During his career, Petrucciani played with some of the most distinguished musicians of the day including Boltro, Dave Holland and Tony Williams. Tonight's quartet may not be as collectively well known, but they all have plenty of noteworthy accomplishments on their resumes and they each certainly maintained a tradition of jazz excellence. Dominguez and Boltro looked ecstatic after the performances as they interacted with the dozens of well-wishers who gathered around the stage to offer congratulations.

"I'm so happy about these shows and I hope we can take Petrucciani's music to all the jazz corners in the world," smiled Dominguez after the second set. "I would especially like to remark about the importance of having Flavio be part of this project. His being a member of Petrucciani's band during the last seven years of his career and life adds a very special element."

"We didn't feel a need to discuss or modify anything, we just knew we were excited to be playing," said Dominguez regarding the quartet's immediate effectiveness. "I've known Michael and Martin for years working in separate bands and even though this was the first time all three of us would be playing together I knew they can play anything. My surprise was how good everything was when Flavio joined us, the chemistry was great. He's a musician who plays with freedom, open to anything and I am so happy we were able to recreate Petrucciani's music together. We were warm and full of energy. I hope that if Petrucciani could have been here to hear us he would have had so much fun that he wanted to come to the stage to join in."

First class was the ongoing operational mode all evening. Patrons were escorted to comfortably padded red seats by ushering servers wearing bright vests and ties that matched the crimson curtain behind the stage and padded seating.

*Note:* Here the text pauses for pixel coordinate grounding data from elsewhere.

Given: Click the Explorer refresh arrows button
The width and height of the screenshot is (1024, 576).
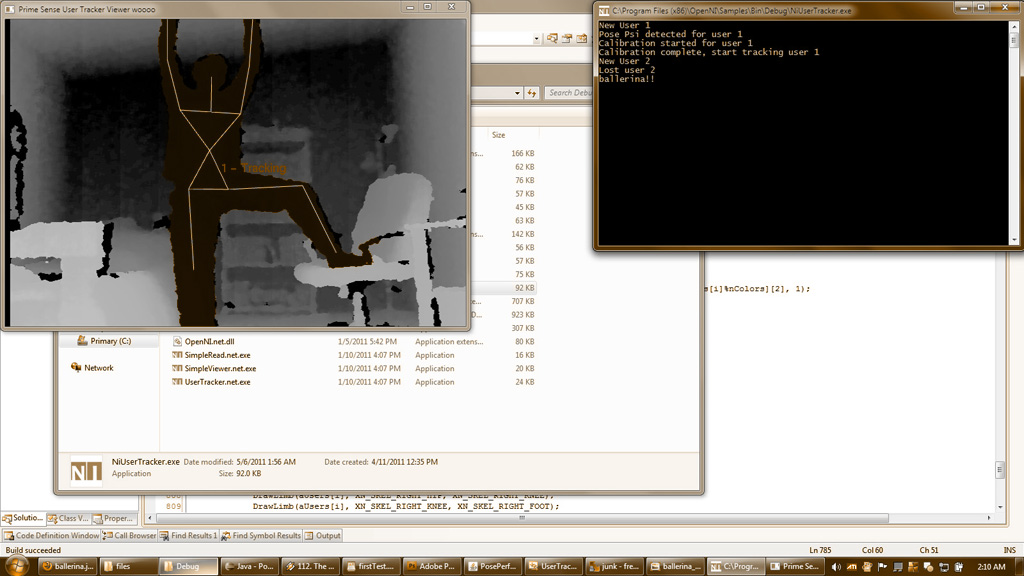Looking at the screenshot, I should tap(533, 93).
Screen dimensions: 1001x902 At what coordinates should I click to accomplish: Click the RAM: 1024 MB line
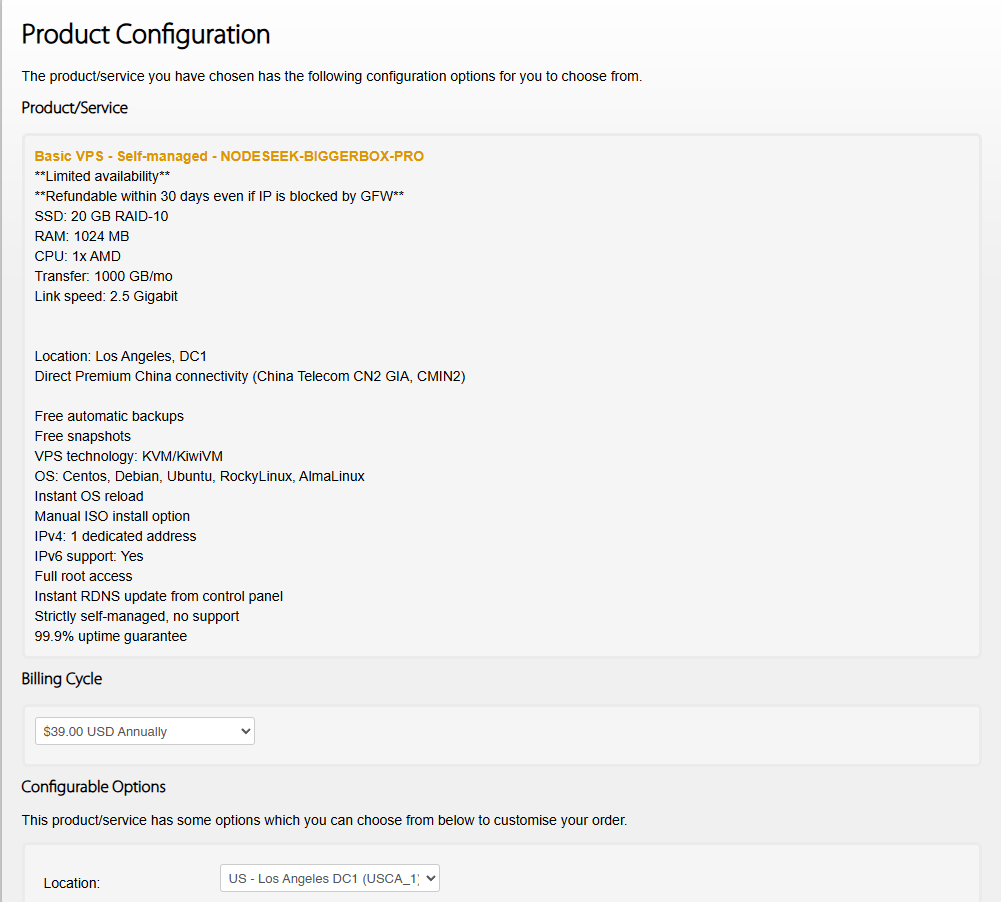click(x=82, y=236)
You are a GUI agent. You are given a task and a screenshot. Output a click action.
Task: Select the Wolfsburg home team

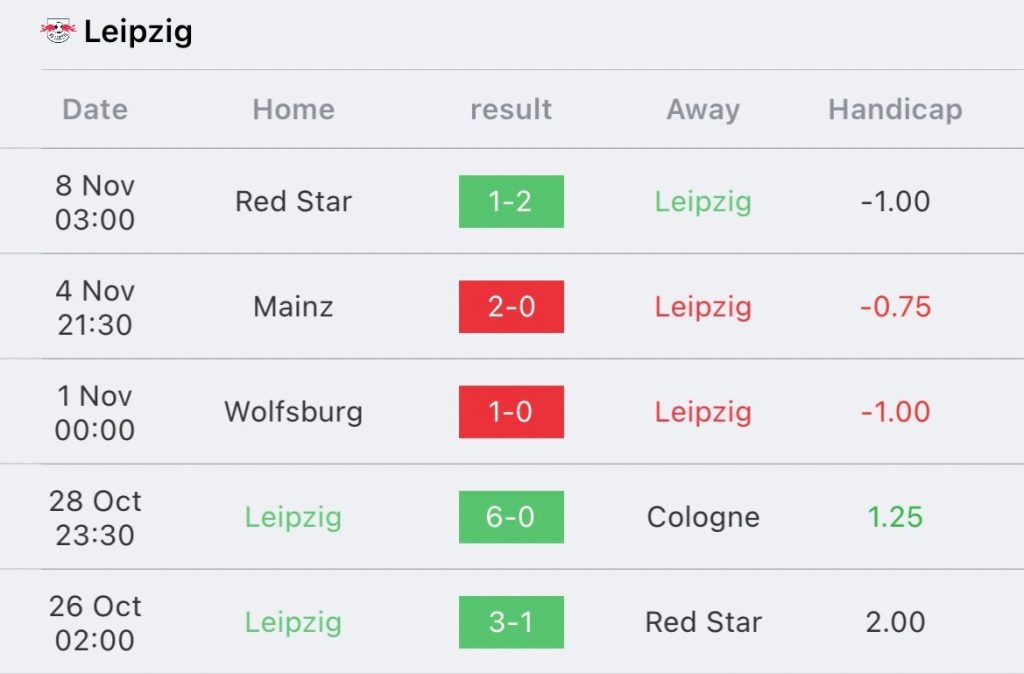click(x=293, y=411)
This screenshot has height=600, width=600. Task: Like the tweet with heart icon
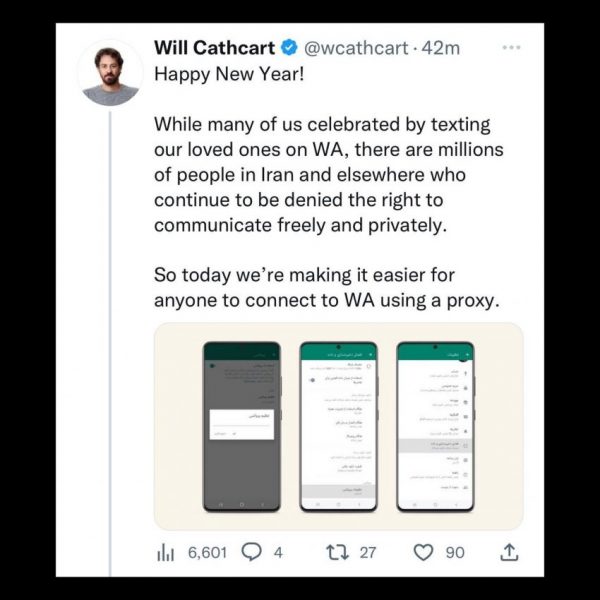pyautogui.click(x=423, y=553)
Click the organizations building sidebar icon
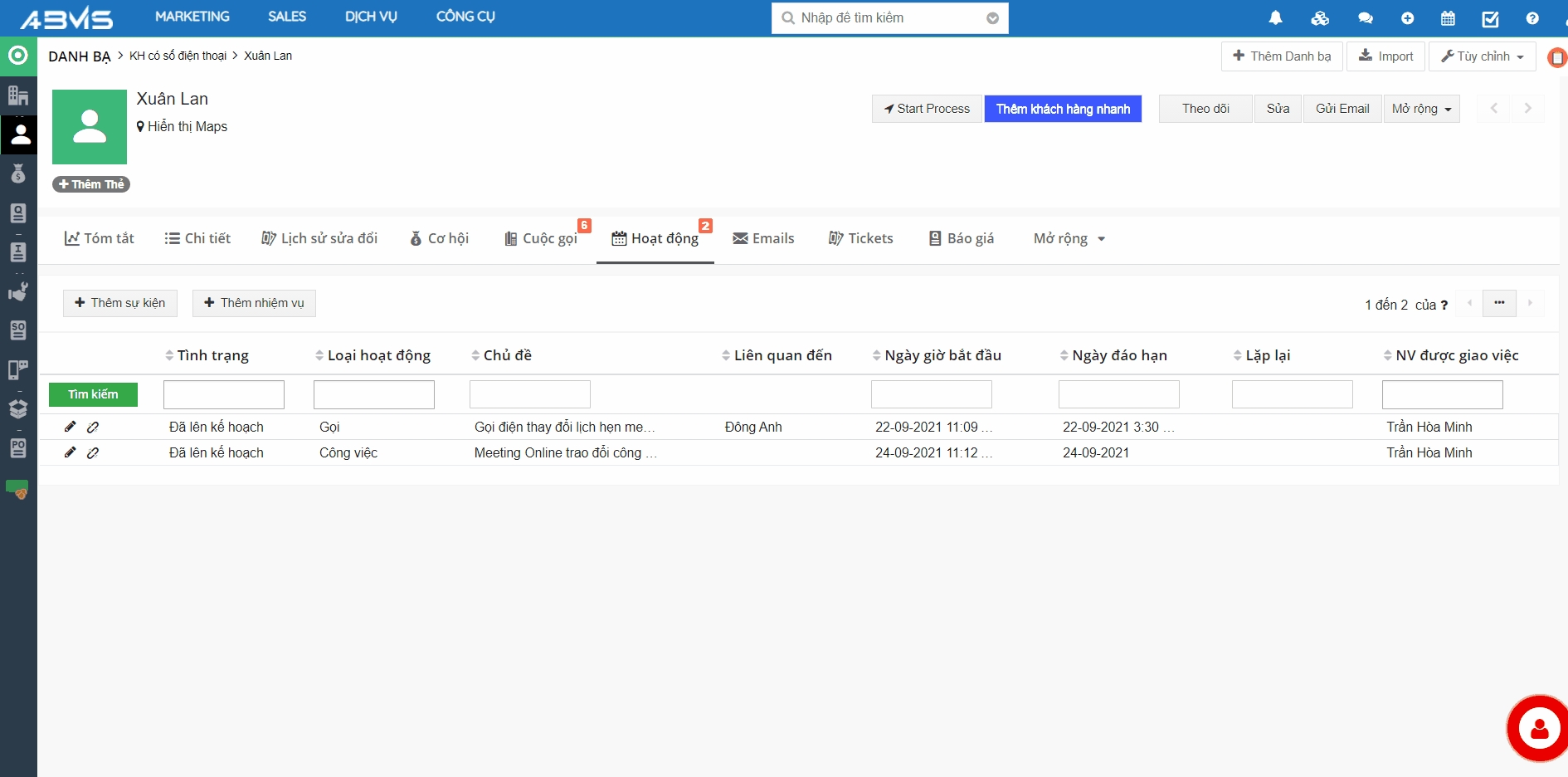Image resolution: width=1568 pixels, height=777 pixels. click(18, 95)
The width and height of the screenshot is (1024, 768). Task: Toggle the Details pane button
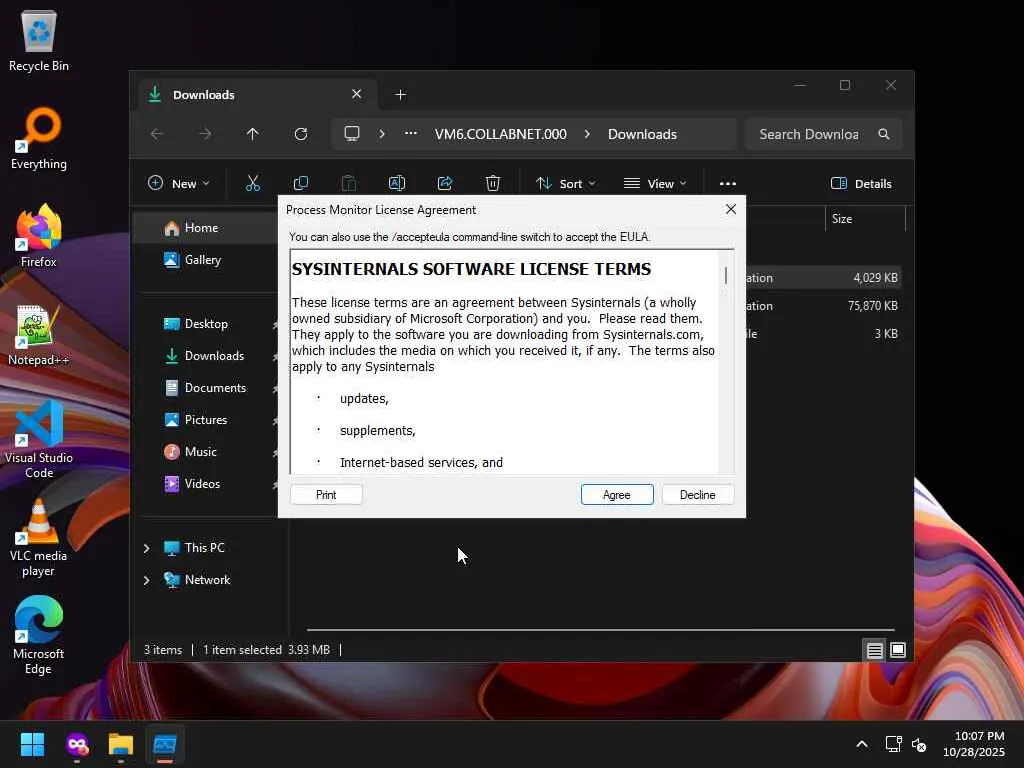(861, 183)
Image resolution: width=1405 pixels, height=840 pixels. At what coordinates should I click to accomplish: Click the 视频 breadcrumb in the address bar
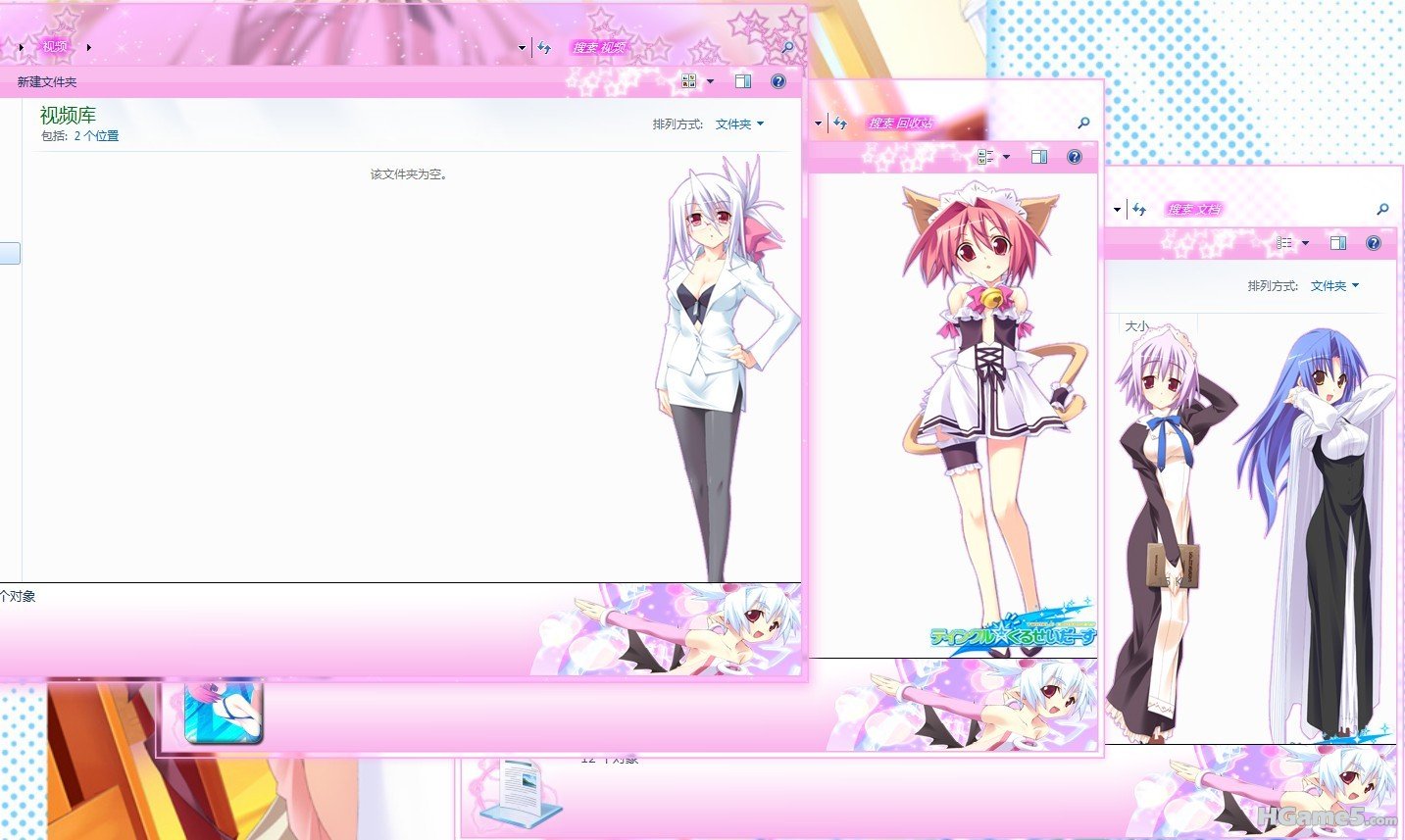click(x=55, y=46)
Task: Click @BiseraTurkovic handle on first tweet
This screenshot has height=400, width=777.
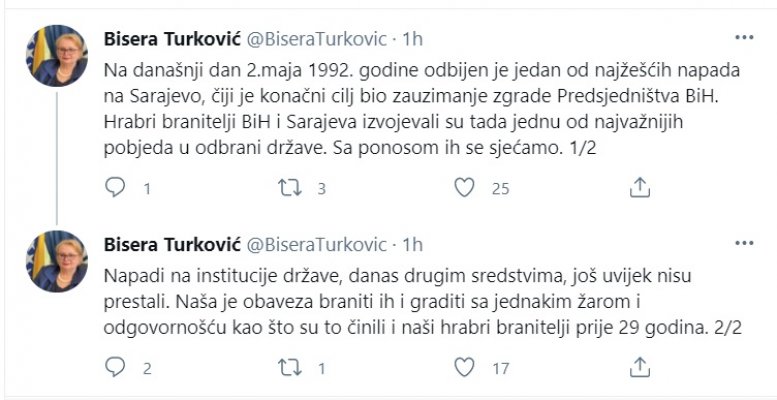Action: pos(314,40)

With a jazz tag recently added to the venue's name, the club offers a solid schedule for jazz aficionados in a vibrant area of central Barcelona near the iconic Las Ramblas thoroughfare and Catalonia Square, sharing a vibe with places like those in New York's Times Square area or along the Seine in Paris. Plays Petrucciani would be a worthwhile addition to any global jazz club.

The project is a fine feather in the curating cap of the emerging, Spanish-based Esound Music and Arts agency that began operations in 2016 with a focus on jazz and world music. In just a few years the organization has expanded its roster and territory, so the Petrucciani event could make a significant impact. Director Massimo Di Stefano greeted arrivals before each set with a personal cheer that engaged the audience before the music started. Afterward, many in the departing crowd could be heard talking about how much they enjoyed the show. The band presented the project again two weeks later at well-received concerts in Italy, and the group will hopefully continue. The tribute seems like a natural engagement for similar jazz-themed clubs, especially in Boltro's adopted French homeland.

"The shows were a worthy honor to Petrucciani," said Boltro. "The band played really well together from the very beginning and the audience was great. You can tell when everything is going exactly right, and this was one of those special times."

"It was an honor to revive Petrucciani's music and be able to include certain details that he liked and preferred," reflected Di Stefano. "The presence of Boltro didn't only let the musicians connect to Petrucciani musically, but also on a personal level, sharing his love for life, with the awareness of knowing that his life was very short (Petrucciani died from a lifelong genetic disease). He lived everything intensely."

That enduring spirit came through loud and clear tonight.